If the majority of your processes run between a time interval x to y (in absolute terms), you should make sure that your sampling time is smaller than this so that for many processes, their lifetime spans the equivalent of w and z. Not doing this can skew the results: long-lived processes that have 10 times the time to accumulate data (say reductions) will look like huge consumers when they’re not one. ²² The function, once running gives results like follows:

该函数需要两个样本的时间间隔定义为毫秒。一些函数只存活在w与x之间，另一些函数存活在y和z之间，还有一些存活在x和y之间。
如果大部分进程都运行在x和y(按绝对值算),你就应该确保你的采样时间比这个小，来让他们一生可以跨越整个w~z生命周期。如果不这样做，就会使结果不准确：长驻进程可以有10次来累积数据(reductions)可能会被误认为是消耗大户²²。
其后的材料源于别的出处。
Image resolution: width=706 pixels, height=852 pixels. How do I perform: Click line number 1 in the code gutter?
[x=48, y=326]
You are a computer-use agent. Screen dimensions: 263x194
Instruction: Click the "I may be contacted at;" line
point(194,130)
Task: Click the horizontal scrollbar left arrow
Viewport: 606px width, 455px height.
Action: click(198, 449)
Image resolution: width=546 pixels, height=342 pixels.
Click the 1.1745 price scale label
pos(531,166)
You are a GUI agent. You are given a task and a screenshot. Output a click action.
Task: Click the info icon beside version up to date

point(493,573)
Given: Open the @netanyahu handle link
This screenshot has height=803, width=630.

这函数会返回出如下的结果：

-------------------------------------------------------------------
5> recon:proc_window(reductions, 3, 500).
[{<0.46.0>,51728,
[{current_function,{queue,in,2}},
{initial_call,{erlang,apply,2}}]},
{<0.49.0>,5728,
[{current_function,{dict,new,0}},
{initial_call,{erlang,apply,2}}]},
{<0.43.0>,650,
[{current_function,{timer,sleep,1}},
{initial_call,{erlang,apply,2}}]}]
-------------------------------------------------------------------
With these two functions, it becomes possible to hone in on a specific process that is causing issues or misbehaving.

有了这2个参数，就有可能定位到某个引起问题或行为不当的特定进程。

[17] In cases where processes contain sensitive information, data can be forced to be kept private by calling process_flag(sensitive, true)
[18] For all options, look at http://www.erlang.org/doc/man/erlang.html#process_info-2
[19] See http://www.erlang.org/course/advanced.html#dict and http://ferd.ca/on-the-use-of-the-processdictionary-in-erlang.html
[20] See http://learnyousomeerlang.com/building-otp-applications#the-application-behaviour and http://erlang.org/doc/apps/stdlib/io_protocol.html for more details.
[21] See Section 7.2
[22] Warning: this function depends on data gathered at two snapshots, and then building a dictionary with entries to differentiate them. This can take a heavy toll on memory when you have many tens of thousands of processes, and a little bit of time.

[注17]：对于进程含有某些敏感信息的情况，数据会被强制保存为私有：使用process_flag(sesitive,true)
[注18]：所有的选项查看这里：http://www.erlang.org/doc/man/erlang.html#process_info-2
[注19]：查看：http://www.erlang.org/course/advanced.html#dict 和 http://ferd.ca/on-the-use-of-the-processdictionary-in-erlang.html
[注20]：更多信息：http://learnyousomeerlang.com/building-otp-applications#the-application-behaviour 和 http://erlang.org/doc/apps/stdlib/io_protocol.html
[注21]：参见章节7.2
[注22]：警告：此函数依赖于数据聚焦在两个快照，然后建立一个字典来区分他们。如果你有成千上万的进程，就会产生非常大的内存消耗和一点点时间。